Patulognatha nigriceps

Scientific classification
- Kingdom: Animalia
- Phylum: Arthropoda
- Class: Insecta
- Order: Lepidoptera
- Family: Eupterotidae
- Genus: Eupterote
- Species: E. nigriceps
- Binomial name: Eupterote nigriceps (Hampson, 1893)
- Synonyms: Tagora nigriceps Hampson, 1893;

= Patulognatha nigriceps =

- Authority: (Hampson, 1893)
- Synonyms: Tagora nigriceps Hampson, 1893

Species of moth

Patulognatha nigriceps is a moth in the family Eupterotidae. It was described by George Hampson in 1893. It is found in Sri Lanka. The genus name was revised in 2024 and currently included in the endemic genus Patulognatha.
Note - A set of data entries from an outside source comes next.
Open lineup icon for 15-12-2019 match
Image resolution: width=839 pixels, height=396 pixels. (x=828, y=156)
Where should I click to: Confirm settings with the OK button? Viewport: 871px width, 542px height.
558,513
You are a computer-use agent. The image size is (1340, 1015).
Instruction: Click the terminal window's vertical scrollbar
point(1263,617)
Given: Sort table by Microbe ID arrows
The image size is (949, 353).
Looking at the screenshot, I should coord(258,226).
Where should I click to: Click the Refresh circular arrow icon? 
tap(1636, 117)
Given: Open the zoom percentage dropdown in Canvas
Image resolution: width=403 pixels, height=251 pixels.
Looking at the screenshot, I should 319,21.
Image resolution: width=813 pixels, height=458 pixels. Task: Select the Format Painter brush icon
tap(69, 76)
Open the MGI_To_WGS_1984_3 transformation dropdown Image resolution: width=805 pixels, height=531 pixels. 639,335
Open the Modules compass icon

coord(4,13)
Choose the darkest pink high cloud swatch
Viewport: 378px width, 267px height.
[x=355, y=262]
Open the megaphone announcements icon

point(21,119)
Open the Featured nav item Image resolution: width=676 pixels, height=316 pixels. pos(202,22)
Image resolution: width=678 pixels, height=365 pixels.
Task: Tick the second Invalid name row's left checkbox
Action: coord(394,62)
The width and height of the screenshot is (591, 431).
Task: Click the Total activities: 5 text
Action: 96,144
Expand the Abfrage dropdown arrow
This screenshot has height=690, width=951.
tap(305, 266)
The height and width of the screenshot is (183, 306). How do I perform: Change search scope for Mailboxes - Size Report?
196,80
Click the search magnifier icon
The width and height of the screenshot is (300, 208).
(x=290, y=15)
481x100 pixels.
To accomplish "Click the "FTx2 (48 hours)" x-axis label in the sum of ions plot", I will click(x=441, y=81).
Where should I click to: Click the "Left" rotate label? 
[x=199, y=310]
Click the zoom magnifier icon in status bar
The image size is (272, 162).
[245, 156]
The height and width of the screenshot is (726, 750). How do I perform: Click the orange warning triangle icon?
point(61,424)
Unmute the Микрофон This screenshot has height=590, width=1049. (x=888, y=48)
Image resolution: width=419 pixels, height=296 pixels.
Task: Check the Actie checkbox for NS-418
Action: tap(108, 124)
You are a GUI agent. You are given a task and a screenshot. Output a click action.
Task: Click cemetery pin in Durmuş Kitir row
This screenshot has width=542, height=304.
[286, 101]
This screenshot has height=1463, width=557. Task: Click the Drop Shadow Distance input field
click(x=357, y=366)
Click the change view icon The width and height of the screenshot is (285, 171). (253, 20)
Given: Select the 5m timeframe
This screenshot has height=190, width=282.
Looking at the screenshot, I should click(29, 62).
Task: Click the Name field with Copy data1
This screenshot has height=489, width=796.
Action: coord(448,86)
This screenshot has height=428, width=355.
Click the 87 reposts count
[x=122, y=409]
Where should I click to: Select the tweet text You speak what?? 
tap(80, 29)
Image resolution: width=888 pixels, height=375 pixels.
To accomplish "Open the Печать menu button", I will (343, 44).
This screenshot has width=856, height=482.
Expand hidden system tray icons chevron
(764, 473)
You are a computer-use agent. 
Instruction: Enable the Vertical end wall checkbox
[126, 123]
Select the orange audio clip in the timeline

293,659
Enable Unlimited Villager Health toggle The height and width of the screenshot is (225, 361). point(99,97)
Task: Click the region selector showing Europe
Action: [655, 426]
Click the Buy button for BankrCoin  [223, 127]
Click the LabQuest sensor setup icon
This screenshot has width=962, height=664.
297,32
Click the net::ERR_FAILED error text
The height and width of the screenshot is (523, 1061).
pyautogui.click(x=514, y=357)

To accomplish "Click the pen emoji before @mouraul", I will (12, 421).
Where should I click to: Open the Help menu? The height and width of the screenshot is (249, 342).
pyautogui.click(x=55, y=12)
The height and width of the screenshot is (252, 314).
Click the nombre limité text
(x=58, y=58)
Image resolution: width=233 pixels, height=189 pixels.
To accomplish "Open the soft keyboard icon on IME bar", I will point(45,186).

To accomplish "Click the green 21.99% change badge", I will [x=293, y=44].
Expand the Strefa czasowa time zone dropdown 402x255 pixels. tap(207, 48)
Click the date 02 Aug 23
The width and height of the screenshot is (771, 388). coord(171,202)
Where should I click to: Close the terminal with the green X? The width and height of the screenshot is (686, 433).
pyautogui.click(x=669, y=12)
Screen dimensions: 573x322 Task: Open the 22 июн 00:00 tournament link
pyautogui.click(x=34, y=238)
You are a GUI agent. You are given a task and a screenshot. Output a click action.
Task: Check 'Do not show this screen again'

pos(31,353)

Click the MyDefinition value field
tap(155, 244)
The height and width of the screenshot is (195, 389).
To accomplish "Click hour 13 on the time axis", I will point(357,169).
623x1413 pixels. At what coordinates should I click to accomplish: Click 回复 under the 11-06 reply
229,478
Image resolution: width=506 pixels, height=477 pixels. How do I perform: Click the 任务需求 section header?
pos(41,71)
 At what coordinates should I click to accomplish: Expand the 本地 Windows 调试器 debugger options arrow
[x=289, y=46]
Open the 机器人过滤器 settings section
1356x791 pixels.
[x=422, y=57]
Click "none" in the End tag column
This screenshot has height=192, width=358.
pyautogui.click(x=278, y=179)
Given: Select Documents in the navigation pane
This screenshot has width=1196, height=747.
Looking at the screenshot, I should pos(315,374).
The wingspan is about 96 mm. The wings are brownish grey, the forewings with traces of some waved antemedial lines and with a hyaline (glass-like) speck at the end of the cell. There are five waved lines beyond the middle. The postmedial line is indistinct and the waved submarginal line sends out dark streaks along the veins to the postmedial line. The undulation between veins two and three is filled in by a dark brown blotch. The hindwings have four waved lines before the postmedial straight line, which is just beyond the middle and there is a waved submarginal line, which is remote from the margin.